By encouraging the audience to fill in the blank, the speaker forces their brains to actively process information and provide output. It sounds like a minor thing, and it is, but it shifts people from a passive mode to an active mode.

The best speakers don’t have data, they have stories. When a speaker provides data, the audience listens with the intent of critical reasoning, which makes them judge whether they agree or disagree.

Alternatively, when a story is being told, the audience suspends its state of critical reasoning, which makes them more open to new ideas and new concepts.

In addition, stories have multiple layers of meaning that go beyond sheer data, so stories are more rich and nuanced than other forms of information sharing.

The best speakers usually (but not always) dominate the stage. They have an intangible charisma that helps them own the stage. This is the case in about 90% of the top speakers, although 10% can have a quiet, humble presence that can still make a huge impact.

The best speakers talk quickly without sounding rushed. The human brain can process 500 words per minute, but the average person speaks at a rate of 150 words per minute, which gives the audience time for their minds to wander.

Many top speakers deliver about 250 to 300 words per minute which prevents the audience from getting distracted by lights, cell phones, microphones or anything else that can detract from their attention.

(Note: Speaking quickly does not mean flooding the audience with an overwhelming number of new concepts at once. The brain needs time to digest new concepts in order to process them. A top speaker will lay out new concepts in small chunks, but they’ll fill in the gaps by telling stories around the new concepts.)

The best speakers don’t talk, they share. By sharing emotions, insights and life stories, top speakers open themselves up to a more genuine, intimate dialogue that facilitates communication.

By being vulnerable, they’re asking the audience to share in their vulnerability by bringing the walls down between the speaker and the audience.

The best speakers are playful with the audience. They don’t always rely on old jokes or stories as much as they engage the audience in a back-and-forth, spontaneous conversation filled with levity and mutual joy.

The best speakers don’t just provide information, they provide insights. Top speakers don’t deliver content. Instead, they deliver insights, usually in the form of a compelling story that takes conventional wisdom and flips it on its head.

The very best speakers have a powerful way of using this approach to create ongoing “Aha!” moments throughout their talks.

The best speakers say things in non-standard ways. By saying things in a way that’s non-standard, they engage the listener’s mind in a fresh, new way.

Instead of saying, “We’re trying to reduce the number of people admitted to our hospital,” they’ll say, “We’re trying to put our hospital out of business.”

That outrageous contradiction re-wires the brain so that the listener hears a common phrase with fresh ears.

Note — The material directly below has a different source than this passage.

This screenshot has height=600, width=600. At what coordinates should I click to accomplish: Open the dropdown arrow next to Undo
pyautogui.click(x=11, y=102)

The best speakers change the audiences’ state. They make people re-frame their preconceived notions, their life models or their approach to things.

That doesn’t mean they get them to throw away what works. It just means they get people to get out of their rut, re-frame their thinking and help them shake things up a bit.

Action Steps for You.

A lot of people ask me for advice on how I worked my way up from someone giving local speeches to someone who speaks around the globe and appears on TV.

Here are the steps I took — feel free to use these tips to start your speaking career, too!

Get Professional Help: It never hurts to get coaching and training from a company that specializes in speaking and personal brand development. I got my training from a company called SpeakEasy more than 25 years ago.

The company is run by a very down-to-earth guy named Scott Weiss and the techniques they teach go way beyond the standard tips and tricks approach. I’ve been using what I learned from SpeakEasy for the past 25 years.

Start Small: A little known fact is that college professors are often looking for guest speakers for their classes. One of my first speeches was in a classroom with my friend Dr. Reshma Shah at Emory University. Once you can say you’ve spoken at Emory University, it opens a lot of doors.

What local college or university could you contact for a guest speaking spot?

Move Up to Local Business Groups: After you’ve spoken at a university, contact a local business networking group and let them know about the university gig. Ask them if they’re looking for speakers for their next event.

(Side note: Be sure you have a unique twist to your content. Don’t say, “I want to talk about social media.” Instead say, “I have a speech that explains why most businesses are doing social media wrong.”)

Take a Leap to National Events: This is a big (but not impossible) leap. Contact your trade organization or other corporate events and let them know about your university and local business speaking gigs. That’ll open a few (but not all) doors.

Create a Speaker Website: If you really want to be seen as a top-notch professional speaker, create a separate, stand-alone speaker website like the one I have at JamieTurner.Live.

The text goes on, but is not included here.